In this time when pre-release spoilers run rampant on the Internet and movies
can never be kept completely secretive during their path to the screen, somehow
creator-producer Drew Goddard and co-producer J.J. Abrams have achieved this
near-impossible feat twice—first with director Matt Reeves' 2008 found-footage
monster thriller "Cloverfield,"
and again eight years later with Dan Trachtenberg's riveting companion piece "10
Cloverfield Lane." Less than two months prior to the latter's March 2016
opening, virtually no one aside from the people involved in its making knew it
existed. When the exceptionally intriguing but tastefully shady trailer
premiered, it caught everyone unaware and rightfully sent "Cloverfield" fans
into an anticipatory whirlwind. Indeed, it is still possible to surprise
viewers, and "10 Cloverfield Lane" does just that throughout its airtight
103-minute running time.
On the run from relationship woes, Michelle (Mary Elizabeth Winstead) is hit by
a truck while driving through rural Louisiana. When she comes to, she finds
herself chained up in a barren
room. Gradually, more details come to light, though Michelle has no way of
knowing how legit they are. A middle-aged farmer, Howard (John Goodman), has
brought her to the fully stocked underground bunker he has built on his
property. His conscientious forward thinking, he claims, has saved both of their
lives—and that of a third occupant, local acquaintance Emmett (John Gallagher
Jr.)—following the fallout from a deadly airborne contagion. Howard is adamant
no one else above ground has survived, but Michelle isn't quite sure if his
words are truthful or the dishonest ravings of a mentally unhinged lunatic set
on holding her and Emmett hostage.
A chamber suspense piece with real armrest-grabbing power, "10 Cloverfield Lane"

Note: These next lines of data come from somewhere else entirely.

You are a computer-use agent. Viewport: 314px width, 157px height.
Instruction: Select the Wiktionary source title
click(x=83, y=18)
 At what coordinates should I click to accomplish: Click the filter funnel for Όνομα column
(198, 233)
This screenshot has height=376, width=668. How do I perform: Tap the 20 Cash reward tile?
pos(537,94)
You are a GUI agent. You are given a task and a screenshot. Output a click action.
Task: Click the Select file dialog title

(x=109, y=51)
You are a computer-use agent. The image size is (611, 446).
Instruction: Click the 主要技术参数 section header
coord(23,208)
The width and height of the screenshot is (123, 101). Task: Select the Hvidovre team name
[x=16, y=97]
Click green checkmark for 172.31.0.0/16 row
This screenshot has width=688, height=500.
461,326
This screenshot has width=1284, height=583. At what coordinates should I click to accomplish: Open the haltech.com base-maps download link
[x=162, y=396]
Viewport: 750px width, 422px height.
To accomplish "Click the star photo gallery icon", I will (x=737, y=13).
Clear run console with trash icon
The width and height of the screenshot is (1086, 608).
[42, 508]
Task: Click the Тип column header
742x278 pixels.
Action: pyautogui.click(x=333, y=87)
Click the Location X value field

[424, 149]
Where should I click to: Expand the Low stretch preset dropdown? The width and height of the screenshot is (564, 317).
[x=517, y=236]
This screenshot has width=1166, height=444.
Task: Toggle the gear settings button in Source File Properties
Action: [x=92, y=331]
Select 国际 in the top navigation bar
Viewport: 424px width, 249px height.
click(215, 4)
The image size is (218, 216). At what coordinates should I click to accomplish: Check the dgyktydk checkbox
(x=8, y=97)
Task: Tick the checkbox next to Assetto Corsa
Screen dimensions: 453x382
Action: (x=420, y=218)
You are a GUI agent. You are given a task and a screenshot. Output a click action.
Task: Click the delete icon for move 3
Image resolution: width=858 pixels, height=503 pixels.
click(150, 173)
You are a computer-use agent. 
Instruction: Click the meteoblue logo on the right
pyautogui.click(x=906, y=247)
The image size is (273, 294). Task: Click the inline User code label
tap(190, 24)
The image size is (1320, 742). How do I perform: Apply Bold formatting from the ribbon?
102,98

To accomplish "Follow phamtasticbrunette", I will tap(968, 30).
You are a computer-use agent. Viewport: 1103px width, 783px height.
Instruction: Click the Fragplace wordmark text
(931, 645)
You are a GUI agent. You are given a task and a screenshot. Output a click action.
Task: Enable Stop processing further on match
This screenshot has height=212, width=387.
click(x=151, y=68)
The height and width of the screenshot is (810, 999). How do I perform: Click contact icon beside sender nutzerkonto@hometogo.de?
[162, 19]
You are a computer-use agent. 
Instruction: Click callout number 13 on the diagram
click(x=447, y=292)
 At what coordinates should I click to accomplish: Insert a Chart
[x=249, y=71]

is the brainchild of talented first-time director Dan Trachtenberg and
screenwriters Josh Campbell & Matt Stuecken and Damien Chazelle (2014's
"Whiplash"). A spiritual cousin to "Cloverfield" that stands on its own while
also complementing that earlier picture, the film is stylistically completely
different (goodbye, first-person lensing and shaky cam) while crisscrossing
subgenres and averting expectations in savvy, creative ways. Is it a bubbling
captivity potboiler of physical and psychological warfare? A spooky
post-apocalyptic horror picture? A nervy, blackly funny domestic satire, one
where characters keep up appearances—they eat dinner together, play board games,
do puzzles, listen to golden oldies on the jukebox (including Bobby James and
the Shondells' "I Think We're Alone Now")—while sharing living quarters with
someone as scary as whatever exists in the outside world? It is all of these
things, and then much more. Part of the fun is in not knowing what to expect
next, and the other half is being taken on a ride by filmmakers who know exactly
what they are doing.
The cast primarily consists of just three actors, and there isn't a weak link
among them. Mary Elizabeth Winstead (2013's "The Spectacular Now") is the
gripping focal point of every scene as Michelle; the narrative may not be told
from her literal point-of-view as she holds a camera, but viewers remain by her
side, vicariously experiencing, for better or worse, what she does. The
transformation Michelle goes through, from a young woman who feels as if she
runs away from everything in life to someone finding the strength and
empowerment to face her troubles head-on, is captured with a perceptive,
affirming touch. Winstead is emotionally available and sympathetic in the kind
of three-dimensional role most actors would dream of receiving.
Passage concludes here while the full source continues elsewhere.